GIVEN INSTRUCTION:
Present every line of the items below as a Markdown table with two columns, Row and Line. Number each line in Row, put its text in Line, and omit blank lines.
— Begin ENTRIES SHOWN —
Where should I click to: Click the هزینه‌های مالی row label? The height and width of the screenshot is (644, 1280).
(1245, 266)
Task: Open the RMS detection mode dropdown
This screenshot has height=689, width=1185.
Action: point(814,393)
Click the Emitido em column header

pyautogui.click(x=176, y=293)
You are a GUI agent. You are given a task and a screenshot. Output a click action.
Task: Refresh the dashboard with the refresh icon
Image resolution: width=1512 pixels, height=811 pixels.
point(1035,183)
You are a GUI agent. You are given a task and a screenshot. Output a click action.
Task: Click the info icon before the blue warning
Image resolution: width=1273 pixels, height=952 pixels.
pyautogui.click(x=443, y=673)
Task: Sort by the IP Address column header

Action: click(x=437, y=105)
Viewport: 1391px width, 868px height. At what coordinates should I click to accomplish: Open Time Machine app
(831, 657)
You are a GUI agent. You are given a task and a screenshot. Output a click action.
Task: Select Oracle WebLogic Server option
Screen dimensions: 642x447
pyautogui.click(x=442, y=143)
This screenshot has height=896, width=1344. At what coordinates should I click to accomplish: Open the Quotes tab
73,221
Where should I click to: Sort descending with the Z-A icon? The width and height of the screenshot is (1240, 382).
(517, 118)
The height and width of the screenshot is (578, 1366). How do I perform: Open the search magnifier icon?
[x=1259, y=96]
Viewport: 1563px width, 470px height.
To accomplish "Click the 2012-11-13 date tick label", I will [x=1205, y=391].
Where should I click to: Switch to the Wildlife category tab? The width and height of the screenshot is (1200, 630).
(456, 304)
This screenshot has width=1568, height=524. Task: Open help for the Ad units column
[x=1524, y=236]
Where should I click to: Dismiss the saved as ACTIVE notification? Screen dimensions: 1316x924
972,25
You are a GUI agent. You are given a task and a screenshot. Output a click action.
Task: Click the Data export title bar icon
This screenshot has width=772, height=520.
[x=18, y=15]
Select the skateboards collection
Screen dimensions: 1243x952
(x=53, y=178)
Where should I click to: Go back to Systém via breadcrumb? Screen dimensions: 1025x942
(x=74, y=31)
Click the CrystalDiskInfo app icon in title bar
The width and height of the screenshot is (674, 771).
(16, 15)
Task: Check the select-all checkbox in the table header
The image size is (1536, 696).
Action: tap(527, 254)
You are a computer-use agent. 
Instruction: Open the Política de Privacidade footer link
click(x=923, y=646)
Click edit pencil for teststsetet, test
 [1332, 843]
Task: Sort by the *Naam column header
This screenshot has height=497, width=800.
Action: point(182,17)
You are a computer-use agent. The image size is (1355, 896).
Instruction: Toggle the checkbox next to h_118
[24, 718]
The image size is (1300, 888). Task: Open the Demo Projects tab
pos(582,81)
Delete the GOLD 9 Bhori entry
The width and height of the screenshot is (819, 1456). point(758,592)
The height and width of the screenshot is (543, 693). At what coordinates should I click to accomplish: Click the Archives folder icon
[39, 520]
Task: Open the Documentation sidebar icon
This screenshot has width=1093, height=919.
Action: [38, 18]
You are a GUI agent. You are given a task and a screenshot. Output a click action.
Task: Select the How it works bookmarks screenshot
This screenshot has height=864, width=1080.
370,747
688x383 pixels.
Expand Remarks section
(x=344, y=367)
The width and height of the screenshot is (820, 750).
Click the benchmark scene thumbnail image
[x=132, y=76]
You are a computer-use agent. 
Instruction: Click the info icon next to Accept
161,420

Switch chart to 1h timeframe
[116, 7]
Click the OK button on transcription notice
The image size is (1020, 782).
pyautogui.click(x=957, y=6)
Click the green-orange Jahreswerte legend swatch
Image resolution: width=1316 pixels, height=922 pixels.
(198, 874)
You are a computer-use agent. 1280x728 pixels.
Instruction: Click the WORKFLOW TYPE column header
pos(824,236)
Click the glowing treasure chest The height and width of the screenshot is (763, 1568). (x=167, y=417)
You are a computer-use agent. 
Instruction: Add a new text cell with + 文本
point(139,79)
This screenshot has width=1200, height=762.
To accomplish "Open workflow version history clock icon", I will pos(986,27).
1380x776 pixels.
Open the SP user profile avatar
— End ENTRIES SHOWN —
RESULT BELOW:
| Row | Line |
|---|---|
| 1 | Where should I click to: Click the هزینه‌های مالی row label? The height and width of the screenshot is (644, 1280). |
| 2 | (1245, 266) |
| 3 | Task: Open the RMS detection mode dropdown |
| 4 | This screenshot has height=689, width=1185. |
| 5 | Action: point(814,393) |
| 6 | Click the Emitido em column header |
| 7 | pyautogui.click(x=176, y=293) |
| 8 | You are a GUI agent. You are given a task and a screenshot. Output a click action. |
| 9 | Task: Refresh the dashboard with the refresh icon |
| 10 | Image resolution: width=1512 pixels, height=811 pixels. |
| 11 | point(1035,183) |
| 12 | You are a GUI agent. You are given a task and a screenshot. Output a click action. |
| 13 | Task: Click the info icon before the blue warning |
| 14 | Image resolution: width=1273 pixels, height=952 pixels. |
| 15 | pyautogui.click(x=443, y=673) |
| 16 | Task: Sort by the IP Address column header |
| 17 | Action: click(x=437, y=105) |
| 18 | Viewport: 1391px width, 868px height. At what coordinates should I click to accomplish: Open Time Machine app |
| 19 | (831, 657) |
| 20 | You are a GUI agent. You are given a task and a screenshot. Output a click action. |
| 21 | Task: Select Oracle WebLogic Server option |
| 22 | Screen dimensions: 642x447 |
| 23 | pyautogui.click(x=442, y=143) |
| 24 | This screenshot has height=896, width=1344. At what coordinates should I click to accomplish: Open the Quotes tab |
| 25 | 73,221 |
| 26 | Where should I click to: Sort descending with the Z-A icon? The width and height of the screenshot is (1240, 382). |
| 27 | (517, 118) |
| 28 | The height and width of the screenshot is (578, 1366). How do I perform: Open the search magnifier icon? |
| 29 | [x=1259, y=96] |
| 30 | Viewport: 1563px width, 470px height. |
| 31 | To accomplish "Click the 2012-11-13 date tick label", I will [x=1205, y=391]. |
| 32 | Where should I click to: Switch to the Wildlife category tab? The width and height of the screenshot is (1200, 630). |
| 33 | (456, 304) |
| 34 | This screenshot has width=1568, height=524. Task: Open help for the Ad units column |
| 35 | [x=1524, y=236] |
| 36 | Where should I click to: Dismiss the saved as ACTIVE notification? Screen dimensions: 1316x924 |
| 37 | 972,25 |
| 38 | You are a GUI agent. You are given a task and a screenshot. Output a click action. |
| 39 | Task: Click the Data export title bar icon |
| 40 | This screenshot has width=772, height=520. |
| 41 | [x=18, y=15] |
| 42 | Select the skateboards collection |
| 43 | Screen dimensions: 1243x952 |
| 44 | (x=53, y=178) |
| 45 | Where should I click to: Go back to Systém via breadcrumb? Screen dimensions: 1025x942 |
| 46 | (x=74, y=31) |
| 47 | Click the CrystalDiskInfo app icon in title bar |
| 48 | The width and height of the screenshot is (674, 771). |
| 49 | (16, 15) |
| 50 | Task: Check the select-all checkbox in the table header |
| 51 | The image size is (1536, 696). |
| 52 | Action: tap(527, 254) |
| 53 | You are a computer-use agent.  |
| 54 | Instruction: Open the Política de Privacidade footer link |
| 55 | click(x=923, y=646) |
| 56 | Click edit pencil for teststsetet, test |
| 57 |  [1332, 843] |
| 58 | Task: Sort by the *Naam column header |
| 59 | This screenshot has height=497, width=800. |
| 60 | Action: point(182,17) |
| 61 | You are a computer-use agent. The image size is (1355, 896). |
| 62 | Instruction: Toggle the checkbox next to h_118 |
| 63 | [24, 718] |
| 64 | The image size is (1300, 888). Task: Open the Demo Projects tab |
| 65 | pos(582,81) |
| 66 | Delete the GOLD 9 Bhori entry |
| 67 | The width and height of the screenshot is (819, 1456). point(758,592) |
| 68 | The height and width of the screenshot is (543, 693). At what coordinates should I click to accomplish: Click the Archives folder icon |
| 69 | [39, 520] |
| 70 | Task: Open the Documentation sidebar icon |
| 71 | This screenshot has width=1093, height=919. |
| 72 | Action: [38, 18] |
| 73 | You are a GUI agent. You are given a task and a screenshot. Output a click action. |
| 74 | Task: Select the How it works bookmarks screenshot |
| 75 | This screenshot has height=864, width=1080. |
| 76 | 370,747 |
| 77 | 688x383 pixels. |
| 78 | Expand Remarks section |
| 79 | (x=344, y=367) |
| 80 | The width and height of the screenshot is (820, 750). |
| 81 | Click the benchmark scene thumbnail image |
| 82 | [x=132, y=76] |
| 83 | You are a computer-use agent.  |
| 84 | Instruction: Click the info icon next to Accept |
| 85 | 161,420 |
| 86 | Switch chart to 1h timeframe |
| 87 | [116, 7] |
| 88 | Click the OK button on transcription notice |
| 89 | The image size is (1020, 782). |
| 90 | pyautogui.click(x=957, y=6) |
| 91 | Click the green-orange Jahreswerte legend swatch |
| 92 | Image resolution: width=1316 pixels, height=922 pixels. |
| 93 | (198, 874) |
| 94 | You are a computer-use agent. 1280x728 pixels. |
| 95 | Instruction: Click the WORKFLOW TYPE column header |
| 96 | pos(824,236) |
| 97 | Click the glowing treasure chest The height and width of the screenshot is (763, 1568). (x=167, y=417) |
| 98 | You are a computer-use agent.  |
| 99 | Instruction: Add a new text cell with + 文本 |
| 100 | point(139,79) |
| 101 | This screenshot has width=1200, height=762. |
| 102 | To accomplish "Open workflow version history clock icon", I will pos(986,27). |
| 103 | 1380x776 pixels. |
| 104 | Open the SP user profile avatar |